
  • E.MACRON / NIGER : Emmanuel Macron annonce le retrait des troupes françaises et le retour de son ambassadeur.

  • E.MACRON / KARABACH : Le chef de l'Etat français a apporté ce soir son soutien «inconditionnel» aux Arméniens. «Nous continuerons à soutenir sur le plan humanitaire et politique», a dit le chef de l’État ce dimanche soir. «La France est aujourd’hui très vigilante à l’intégrité territoriale de l’Arménie. La Russie est complice de l’Azerbaïdjan. La France se tiendra aux côtés du peuple arménien.»

  • E.MACRON / TRANSITION ECOLOGIQUE : «La France sera parmi les premiers d'Europe à sortir du charbon. Emmanuel Macron plaide aussi pour l’électrification. «On doit le faire en étant intelligent, en produisant chez nous les véhicules et les batteries. On est attachés à la bagnole, et moi je l’adore. Aujourd’hui, on produit entre 1 et 1,5 million de véhicules sur notre sol. Ces dernières années, on a relocalisé grâce à l’écologie.», clame Macron.

  • SÉNATORIALES : Les premiers résultats des élections sénatoriales ont confirmé dimanche une tendance à la stabilité de la Chambre haute, dominée par la droite, et les difficultés du camp présidentiel, qui a essuyé un premier revers en Nouvelle-Calédonie.

**********

D'après le texte, expliquez en une à trois phrases à quoi Emmanuel Macron attribue les relocalisations réalisées en France ces dernières années. Les lignes ci-dessous n'ont aucun lien avec le texte.

**********

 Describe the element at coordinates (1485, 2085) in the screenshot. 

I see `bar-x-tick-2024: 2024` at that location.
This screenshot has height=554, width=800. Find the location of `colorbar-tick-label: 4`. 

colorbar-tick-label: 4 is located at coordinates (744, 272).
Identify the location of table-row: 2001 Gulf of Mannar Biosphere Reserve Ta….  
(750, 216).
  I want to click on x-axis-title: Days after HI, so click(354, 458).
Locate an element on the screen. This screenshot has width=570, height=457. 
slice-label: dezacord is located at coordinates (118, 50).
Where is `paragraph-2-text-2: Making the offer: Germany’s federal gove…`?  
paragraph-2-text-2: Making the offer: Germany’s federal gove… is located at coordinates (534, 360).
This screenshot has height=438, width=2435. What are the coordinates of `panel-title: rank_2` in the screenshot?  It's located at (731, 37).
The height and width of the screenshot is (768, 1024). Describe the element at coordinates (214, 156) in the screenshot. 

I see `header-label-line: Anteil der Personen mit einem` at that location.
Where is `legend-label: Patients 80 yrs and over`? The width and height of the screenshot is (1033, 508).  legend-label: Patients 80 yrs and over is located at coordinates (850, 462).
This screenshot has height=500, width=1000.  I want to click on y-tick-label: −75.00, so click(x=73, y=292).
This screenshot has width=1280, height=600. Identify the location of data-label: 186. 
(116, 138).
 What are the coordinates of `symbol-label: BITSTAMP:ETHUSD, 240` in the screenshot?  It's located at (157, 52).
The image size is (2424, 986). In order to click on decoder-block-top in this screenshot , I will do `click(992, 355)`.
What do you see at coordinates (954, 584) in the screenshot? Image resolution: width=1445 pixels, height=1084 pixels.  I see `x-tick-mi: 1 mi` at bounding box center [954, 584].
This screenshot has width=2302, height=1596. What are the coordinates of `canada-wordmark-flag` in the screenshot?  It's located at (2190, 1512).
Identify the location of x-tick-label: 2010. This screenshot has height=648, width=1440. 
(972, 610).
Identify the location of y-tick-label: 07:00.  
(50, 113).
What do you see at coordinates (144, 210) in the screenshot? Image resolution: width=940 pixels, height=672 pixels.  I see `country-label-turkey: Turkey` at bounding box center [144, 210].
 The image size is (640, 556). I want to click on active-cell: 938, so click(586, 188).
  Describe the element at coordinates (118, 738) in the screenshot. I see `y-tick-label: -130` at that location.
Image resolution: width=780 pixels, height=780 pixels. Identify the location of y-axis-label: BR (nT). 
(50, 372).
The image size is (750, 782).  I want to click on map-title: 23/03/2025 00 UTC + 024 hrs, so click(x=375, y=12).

**********

Réponse à l'exercice:
Emmanuel Macron attribue ces relocalisations à l'écologie. Il affirme qu'on a relocalisé « grâce à l'écologie ».